|Fukushima nuclear power plant|
So I did some very rough calculations.
Take the evacuation area, set at 30 Km (30,000 metres) around Fukushima as the radius.
Take Pi (22/7) as 3, because these are very rough calculations.
Area of a circle is Pi R squared.
3*30,000*30,000 = 2.7 billion square metres.
But half of this area is in the sea (you thought I was going to forget that, didn't you?)
So we have 1.35 billion sq metres to work with.
Insolation of Japan is 4.3KWh/m2/day, so this area gets 5.8 billion KWh/d.
Assume the area is covered with PV panels which are 10% efficient (market leaders are breaking 40% at present, but no matter) the contaminated area would therefore produce 0.58 billion KWh per day, which I make to be 580 GWh/day, or 211,120 GWh per year.
Now. Now then. The output of Fukushima Daichi Nuclear power plant is quoted as 29,981 GWh per year. Say 30,000 GWh/y.
It therefore appears, as a result of the above calculations, that the solar power output of the area contaminated by the Fukushima tragedy is 7 (seven) times greater than the original power output of the nuclear station.
I may be wrong.
My field is psychiatry and general practice. I can only do basic maths. I do not have the calculus.
I may have got decimal points sliding around all over the place.

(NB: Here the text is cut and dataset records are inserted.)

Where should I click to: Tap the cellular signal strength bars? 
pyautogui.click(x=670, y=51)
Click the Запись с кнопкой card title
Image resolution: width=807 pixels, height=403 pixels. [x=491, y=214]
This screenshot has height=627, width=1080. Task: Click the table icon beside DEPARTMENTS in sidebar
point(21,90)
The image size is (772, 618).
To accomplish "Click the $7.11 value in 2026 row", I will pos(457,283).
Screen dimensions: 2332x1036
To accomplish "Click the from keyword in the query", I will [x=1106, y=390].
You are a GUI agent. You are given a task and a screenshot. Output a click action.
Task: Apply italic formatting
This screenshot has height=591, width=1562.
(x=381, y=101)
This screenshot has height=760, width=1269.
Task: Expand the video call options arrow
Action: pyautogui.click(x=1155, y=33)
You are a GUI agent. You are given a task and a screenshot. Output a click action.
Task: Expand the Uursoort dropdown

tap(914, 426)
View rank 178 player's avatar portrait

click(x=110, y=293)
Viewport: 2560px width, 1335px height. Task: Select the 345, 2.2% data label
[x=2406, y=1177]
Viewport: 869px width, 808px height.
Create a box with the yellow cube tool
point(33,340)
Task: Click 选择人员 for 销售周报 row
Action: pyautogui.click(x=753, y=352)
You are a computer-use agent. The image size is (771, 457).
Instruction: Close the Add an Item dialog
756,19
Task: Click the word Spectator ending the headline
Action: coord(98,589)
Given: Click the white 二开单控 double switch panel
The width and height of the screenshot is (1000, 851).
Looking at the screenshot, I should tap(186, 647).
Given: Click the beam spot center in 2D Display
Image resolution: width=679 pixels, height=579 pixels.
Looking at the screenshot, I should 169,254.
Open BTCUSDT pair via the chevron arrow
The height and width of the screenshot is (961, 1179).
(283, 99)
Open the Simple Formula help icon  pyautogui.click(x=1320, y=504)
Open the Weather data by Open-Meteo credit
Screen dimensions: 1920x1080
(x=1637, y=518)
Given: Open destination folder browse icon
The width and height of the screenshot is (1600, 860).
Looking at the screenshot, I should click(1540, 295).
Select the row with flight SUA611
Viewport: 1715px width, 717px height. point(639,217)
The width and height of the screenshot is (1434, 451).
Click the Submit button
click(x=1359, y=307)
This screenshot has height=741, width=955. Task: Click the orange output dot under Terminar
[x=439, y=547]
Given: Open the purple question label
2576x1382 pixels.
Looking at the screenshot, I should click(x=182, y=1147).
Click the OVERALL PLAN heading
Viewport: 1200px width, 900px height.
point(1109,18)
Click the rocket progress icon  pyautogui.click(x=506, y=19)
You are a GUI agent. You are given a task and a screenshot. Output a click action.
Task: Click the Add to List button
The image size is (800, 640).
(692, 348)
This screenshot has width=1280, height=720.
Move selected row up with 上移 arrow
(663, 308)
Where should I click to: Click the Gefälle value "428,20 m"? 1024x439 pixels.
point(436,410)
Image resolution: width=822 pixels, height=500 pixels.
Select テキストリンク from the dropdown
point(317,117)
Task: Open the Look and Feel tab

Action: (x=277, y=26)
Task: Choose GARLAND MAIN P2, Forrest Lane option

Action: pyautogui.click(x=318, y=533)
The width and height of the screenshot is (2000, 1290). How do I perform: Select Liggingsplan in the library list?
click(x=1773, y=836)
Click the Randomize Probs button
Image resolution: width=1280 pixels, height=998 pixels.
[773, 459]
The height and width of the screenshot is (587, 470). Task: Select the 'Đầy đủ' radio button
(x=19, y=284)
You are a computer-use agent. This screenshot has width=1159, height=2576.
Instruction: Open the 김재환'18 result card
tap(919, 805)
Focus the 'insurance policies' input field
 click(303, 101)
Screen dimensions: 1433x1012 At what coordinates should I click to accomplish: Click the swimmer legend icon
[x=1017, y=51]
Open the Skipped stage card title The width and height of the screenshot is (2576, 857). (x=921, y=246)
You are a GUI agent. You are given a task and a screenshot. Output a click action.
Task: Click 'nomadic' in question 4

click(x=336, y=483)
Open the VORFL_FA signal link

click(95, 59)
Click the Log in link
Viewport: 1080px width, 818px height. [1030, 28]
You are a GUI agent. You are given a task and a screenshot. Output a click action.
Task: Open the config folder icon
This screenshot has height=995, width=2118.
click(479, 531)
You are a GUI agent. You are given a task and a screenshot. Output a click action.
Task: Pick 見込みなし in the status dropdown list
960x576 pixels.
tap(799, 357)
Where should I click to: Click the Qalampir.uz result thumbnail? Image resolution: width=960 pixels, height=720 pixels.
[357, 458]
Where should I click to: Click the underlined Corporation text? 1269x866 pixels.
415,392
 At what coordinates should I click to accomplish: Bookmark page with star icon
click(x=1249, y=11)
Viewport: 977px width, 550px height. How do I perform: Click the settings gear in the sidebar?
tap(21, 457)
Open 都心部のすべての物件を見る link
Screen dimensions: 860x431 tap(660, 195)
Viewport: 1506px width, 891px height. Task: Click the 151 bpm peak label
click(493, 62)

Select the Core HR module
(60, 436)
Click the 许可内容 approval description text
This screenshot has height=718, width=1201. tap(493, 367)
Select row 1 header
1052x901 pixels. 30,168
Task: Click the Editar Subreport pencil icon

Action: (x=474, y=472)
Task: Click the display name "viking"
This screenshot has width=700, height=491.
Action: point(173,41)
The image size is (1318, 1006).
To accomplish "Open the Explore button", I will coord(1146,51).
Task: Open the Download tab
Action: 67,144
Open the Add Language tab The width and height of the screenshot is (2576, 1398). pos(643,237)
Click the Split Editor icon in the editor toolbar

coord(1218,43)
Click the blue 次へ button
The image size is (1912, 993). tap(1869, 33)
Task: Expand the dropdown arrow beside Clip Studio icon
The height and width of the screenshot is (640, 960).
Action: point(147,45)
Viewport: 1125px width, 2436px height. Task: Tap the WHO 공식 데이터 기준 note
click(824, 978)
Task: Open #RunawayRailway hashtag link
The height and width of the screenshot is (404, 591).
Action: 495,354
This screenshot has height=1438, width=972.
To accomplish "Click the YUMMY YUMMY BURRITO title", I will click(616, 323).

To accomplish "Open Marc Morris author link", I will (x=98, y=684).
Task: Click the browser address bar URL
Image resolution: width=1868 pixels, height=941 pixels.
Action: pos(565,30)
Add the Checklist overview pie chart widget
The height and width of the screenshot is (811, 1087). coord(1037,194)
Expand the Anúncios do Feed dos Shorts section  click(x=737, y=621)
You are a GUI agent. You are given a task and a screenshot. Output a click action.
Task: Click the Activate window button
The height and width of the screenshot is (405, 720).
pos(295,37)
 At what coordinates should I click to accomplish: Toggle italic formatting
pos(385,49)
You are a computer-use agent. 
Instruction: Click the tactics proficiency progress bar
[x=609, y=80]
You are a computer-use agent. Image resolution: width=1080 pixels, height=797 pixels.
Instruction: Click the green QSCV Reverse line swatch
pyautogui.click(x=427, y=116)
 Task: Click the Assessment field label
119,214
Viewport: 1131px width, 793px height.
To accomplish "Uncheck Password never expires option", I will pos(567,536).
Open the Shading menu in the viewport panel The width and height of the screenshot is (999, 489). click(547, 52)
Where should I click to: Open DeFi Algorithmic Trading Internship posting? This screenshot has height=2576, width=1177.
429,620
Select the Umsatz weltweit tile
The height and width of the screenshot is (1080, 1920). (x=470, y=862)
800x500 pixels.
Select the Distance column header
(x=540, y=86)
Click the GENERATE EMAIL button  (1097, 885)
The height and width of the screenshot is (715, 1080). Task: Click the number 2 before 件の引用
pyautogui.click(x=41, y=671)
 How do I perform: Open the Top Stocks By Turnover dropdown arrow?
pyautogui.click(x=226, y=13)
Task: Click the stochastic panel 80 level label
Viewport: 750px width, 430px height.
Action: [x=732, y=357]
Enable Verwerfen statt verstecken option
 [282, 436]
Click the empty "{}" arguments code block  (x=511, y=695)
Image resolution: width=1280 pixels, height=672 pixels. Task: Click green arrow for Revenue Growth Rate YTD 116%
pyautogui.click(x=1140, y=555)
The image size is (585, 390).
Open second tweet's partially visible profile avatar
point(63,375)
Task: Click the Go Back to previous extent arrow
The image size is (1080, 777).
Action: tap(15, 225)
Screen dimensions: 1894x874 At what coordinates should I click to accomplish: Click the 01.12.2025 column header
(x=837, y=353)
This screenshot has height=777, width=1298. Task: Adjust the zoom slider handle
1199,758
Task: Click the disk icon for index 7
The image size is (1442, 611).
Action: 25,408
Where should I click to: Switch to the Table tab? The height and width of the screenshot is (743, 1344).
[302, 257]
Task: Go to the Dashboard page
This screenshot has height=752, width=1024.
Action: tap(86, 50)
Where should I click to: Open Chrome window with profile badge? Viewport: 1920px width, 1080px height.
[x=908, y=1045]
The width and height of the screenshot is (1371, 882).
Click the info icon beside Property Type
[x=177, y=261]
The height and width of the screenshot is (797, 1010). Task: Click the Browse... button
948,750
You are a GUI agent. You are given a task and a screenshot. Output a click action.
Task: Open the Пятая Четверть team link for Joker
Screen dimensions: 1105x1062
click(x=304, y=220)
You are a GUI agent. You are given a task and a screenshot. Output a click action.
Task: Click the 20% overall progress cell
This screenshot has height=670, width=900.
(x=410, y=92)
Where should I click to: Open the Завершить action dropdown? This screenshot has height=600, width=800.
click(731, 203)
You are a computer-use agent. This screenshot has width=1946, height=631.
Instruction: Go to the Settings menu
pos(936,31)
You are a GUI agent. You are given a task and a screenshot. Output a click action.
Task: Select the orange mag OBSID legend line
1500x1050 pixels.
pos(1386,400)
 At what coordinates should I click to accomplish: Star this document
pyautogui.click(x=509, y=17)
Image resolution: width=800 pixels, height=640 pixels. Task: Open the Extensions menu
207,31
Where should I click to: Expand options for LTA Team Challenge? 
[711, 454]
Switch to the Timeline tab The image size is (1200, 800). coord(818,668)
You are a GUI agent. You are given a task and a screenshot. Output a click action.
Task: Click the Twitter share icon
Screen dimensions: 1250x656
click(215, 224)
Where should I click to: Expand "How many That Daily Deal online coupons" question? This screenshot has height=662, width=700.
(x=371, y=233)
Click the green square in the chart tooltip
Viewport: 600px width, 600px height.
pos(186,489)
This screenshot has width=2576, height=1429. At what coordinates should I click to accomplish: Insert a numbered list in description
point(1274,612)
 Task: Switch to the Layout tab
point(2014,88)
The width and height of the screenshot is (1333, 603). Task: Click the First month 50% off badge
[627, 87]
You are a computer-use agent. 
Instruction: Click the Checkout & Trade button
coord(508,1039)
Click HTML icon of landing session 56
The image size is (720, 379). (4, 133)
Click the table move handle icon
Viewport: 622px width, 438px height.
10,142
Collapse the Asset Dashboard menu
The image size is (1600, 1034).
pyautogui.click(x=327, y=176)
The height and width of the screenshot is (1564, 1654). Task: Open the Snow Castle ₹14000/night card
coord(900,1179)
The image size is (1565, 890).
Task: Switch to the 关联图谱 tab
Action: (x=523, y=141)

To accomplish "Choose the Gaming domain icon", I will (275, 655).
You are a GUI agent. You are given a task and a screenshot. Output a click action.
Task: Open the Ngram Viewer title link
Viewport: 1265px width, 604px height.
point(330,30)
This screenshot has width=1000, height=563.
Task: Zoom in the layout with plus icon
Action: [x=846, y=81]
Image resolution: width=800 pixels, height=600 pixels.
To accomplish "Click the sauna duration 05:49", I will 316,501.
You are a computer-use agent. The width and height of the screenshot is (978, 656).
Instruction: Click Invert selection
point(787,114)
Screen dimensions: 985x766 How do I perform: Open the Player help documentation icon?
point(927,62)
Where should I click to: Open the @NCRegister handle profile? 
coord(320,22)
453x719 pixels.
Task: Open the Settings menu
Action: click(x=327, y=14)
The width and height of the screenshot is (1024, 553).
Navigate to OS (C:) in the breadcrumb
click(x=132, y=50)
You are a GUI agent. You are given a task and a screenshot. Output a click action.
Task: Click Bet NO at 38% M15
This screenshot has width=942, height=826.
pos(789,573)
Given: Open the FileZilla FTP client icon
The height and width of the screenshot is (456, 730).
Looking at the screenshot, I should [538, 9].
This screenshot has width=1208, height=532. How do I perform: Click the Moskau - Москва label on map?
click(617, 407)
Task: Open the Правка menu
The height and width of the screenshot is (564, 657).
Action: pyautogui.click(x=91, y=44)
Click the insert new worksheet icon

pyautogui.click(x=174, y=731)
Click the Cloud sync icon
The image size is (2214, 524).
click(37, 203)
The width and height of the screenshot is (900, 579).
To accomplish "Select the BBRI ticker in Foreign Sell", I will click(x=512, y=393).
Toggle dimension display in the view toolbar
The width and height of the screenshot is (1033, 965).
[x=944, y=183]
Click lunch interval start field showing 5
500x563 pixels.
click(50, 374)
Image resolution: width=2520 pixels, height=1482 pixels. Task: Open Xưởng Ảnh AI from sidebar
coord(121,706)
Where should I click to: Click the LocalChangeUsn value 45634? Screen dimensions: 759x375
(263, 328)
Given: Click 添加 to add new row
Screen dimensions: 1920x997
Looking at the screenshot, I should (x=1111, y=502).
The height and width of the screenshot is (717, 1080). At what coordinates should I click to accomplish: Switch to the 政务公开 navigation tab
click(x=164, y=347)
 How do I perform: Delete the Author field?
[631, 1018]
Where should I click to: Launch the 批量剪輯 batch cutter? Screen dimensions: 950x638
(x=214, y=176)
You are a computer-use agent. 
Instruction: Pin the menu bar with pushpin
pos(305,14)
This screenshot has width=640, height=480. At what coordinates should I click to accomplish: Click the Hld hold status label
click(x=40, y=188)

But I have used conservative calculations all around, and I have done my best.
If you are a nuclear engineer, you will be able to check my calculations, I'm sure, and I stand to be corrected.
For the avoidance of confusion, I am not advocating that we should encourage nuclear power development, whether uninsured (as is the case at present) or not, on the grounds that if they blow up, we can use the contaminated ground to collect sunbeams.
I am advocating that we do the solar/renewable thing without going through the nuclear stage.